HOW TO COMPLETE THIS TASK »
Starting with the first line of the records, write out each line exactly until you have included the line containing "Click the Pojemność silnika column header".

INPUT RECORDS »
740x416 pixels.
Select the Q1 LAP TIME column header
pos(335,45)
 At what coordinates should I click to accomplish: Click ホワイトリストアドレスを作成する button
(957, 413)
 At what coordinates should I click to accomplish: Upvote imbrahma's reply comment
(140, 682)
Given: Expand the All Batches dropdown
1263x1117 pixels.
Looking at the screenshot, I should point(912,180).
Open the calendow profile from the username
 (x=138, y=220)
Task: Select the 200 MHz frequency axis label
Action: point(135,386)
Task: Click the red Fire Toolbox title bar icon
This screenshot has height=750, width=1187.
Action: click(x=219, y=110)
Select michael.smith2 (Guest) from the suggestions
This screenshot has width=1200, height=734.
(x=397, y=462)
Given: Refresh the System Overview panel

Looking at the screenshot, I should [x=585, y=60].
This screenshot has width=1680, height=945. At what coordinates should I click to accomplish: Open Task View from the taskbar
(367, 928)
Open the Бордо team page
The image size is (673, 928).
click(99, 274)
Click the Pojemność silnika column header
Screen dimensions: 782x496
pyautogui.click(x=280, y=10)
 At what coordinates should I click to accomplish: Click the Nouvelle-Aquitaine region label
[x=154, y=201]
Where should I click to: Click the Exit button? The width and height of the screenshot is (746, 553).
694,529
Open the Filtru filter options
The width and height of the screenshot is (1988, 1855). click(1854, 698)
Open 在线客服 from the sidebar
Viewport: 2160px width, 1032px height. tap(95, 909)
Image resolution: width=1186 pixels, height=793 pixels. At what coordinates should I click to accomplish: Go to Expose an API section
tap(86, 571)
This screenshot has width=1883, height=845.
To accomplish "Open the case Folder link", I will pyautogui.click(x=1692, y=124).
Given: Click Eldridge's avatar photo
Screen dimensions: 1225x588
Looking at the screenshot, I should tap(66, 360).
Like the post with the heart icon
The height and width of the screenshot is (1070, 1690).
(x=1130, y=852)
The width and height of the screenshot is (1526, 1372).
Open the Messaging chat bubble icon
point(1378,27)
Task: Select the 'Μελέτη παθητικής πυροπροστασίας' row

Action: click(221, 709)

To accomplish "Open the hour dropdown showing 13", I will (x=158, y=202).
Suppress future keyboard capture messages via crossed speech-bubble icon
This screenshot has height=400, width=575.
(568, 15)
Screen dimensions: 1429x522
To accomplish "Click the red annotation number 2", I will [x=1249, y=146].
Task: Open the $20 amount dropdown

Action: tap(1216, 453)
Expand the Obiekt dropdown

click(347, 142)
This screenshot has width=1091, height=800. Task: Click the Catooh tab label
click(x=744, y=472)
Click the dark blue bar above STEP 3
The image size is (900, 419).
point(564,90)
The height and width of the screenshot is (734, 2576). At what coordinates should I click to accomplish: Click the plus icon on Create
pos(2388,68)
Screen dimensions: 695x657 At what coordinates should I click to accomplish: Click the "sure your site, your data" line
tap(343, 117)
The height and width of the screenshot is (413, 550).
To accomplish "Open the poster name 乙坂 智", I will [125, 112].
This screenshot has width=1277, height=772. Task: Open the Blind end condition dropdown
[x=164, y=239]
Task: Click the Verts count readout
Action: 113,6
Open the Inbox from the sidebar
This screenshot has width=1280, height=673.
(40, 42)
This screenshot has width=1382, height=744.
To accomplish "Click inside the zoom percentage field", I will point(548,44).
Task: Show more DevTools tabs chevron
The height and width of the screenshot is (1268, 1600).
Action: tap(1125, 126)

RESPONSE TO THE EXERCISE »
740x416 pixels.
Select the Q1 LAP TIME column header
pos(335,45)
 At what coordinates should I click to accomplish: Click ホワイトリストアドレスを作成する button
(957, 413)
 At what coordinates should I click to accomplish: Upvote imbrahma's reply comment
(140, 682)
Given: Expand the All Batches dropdown
1263x1117 pixels.
Looking at the screenshot, I should point(912,180).
Open the calendow profile from the username
 (x=138, y=220)
Task: Select the 200 MHz frequency axis label
Action: point(135,386)
Task: Click the red Fire Toolbox title bar icon
This screenshot has height=750, width=1187.
Action: click(x=219, y=110)
Select michael.smith2 (Guest) from the suggestions
This screenshot has width=1200, height=734.
(x=397, y=462)
Given: Refresh the System Overview panel

Looking at the screenshot, I should [x=585, y=60].
This screenshot has width=1680, height=945. At what coordinates should I click to accomplish: Open Task View from the taskbar
(367, 928)
Open the Бордо team page
The image size is (673, 928).
click(99, 274)
Click the Pojemność silnika column header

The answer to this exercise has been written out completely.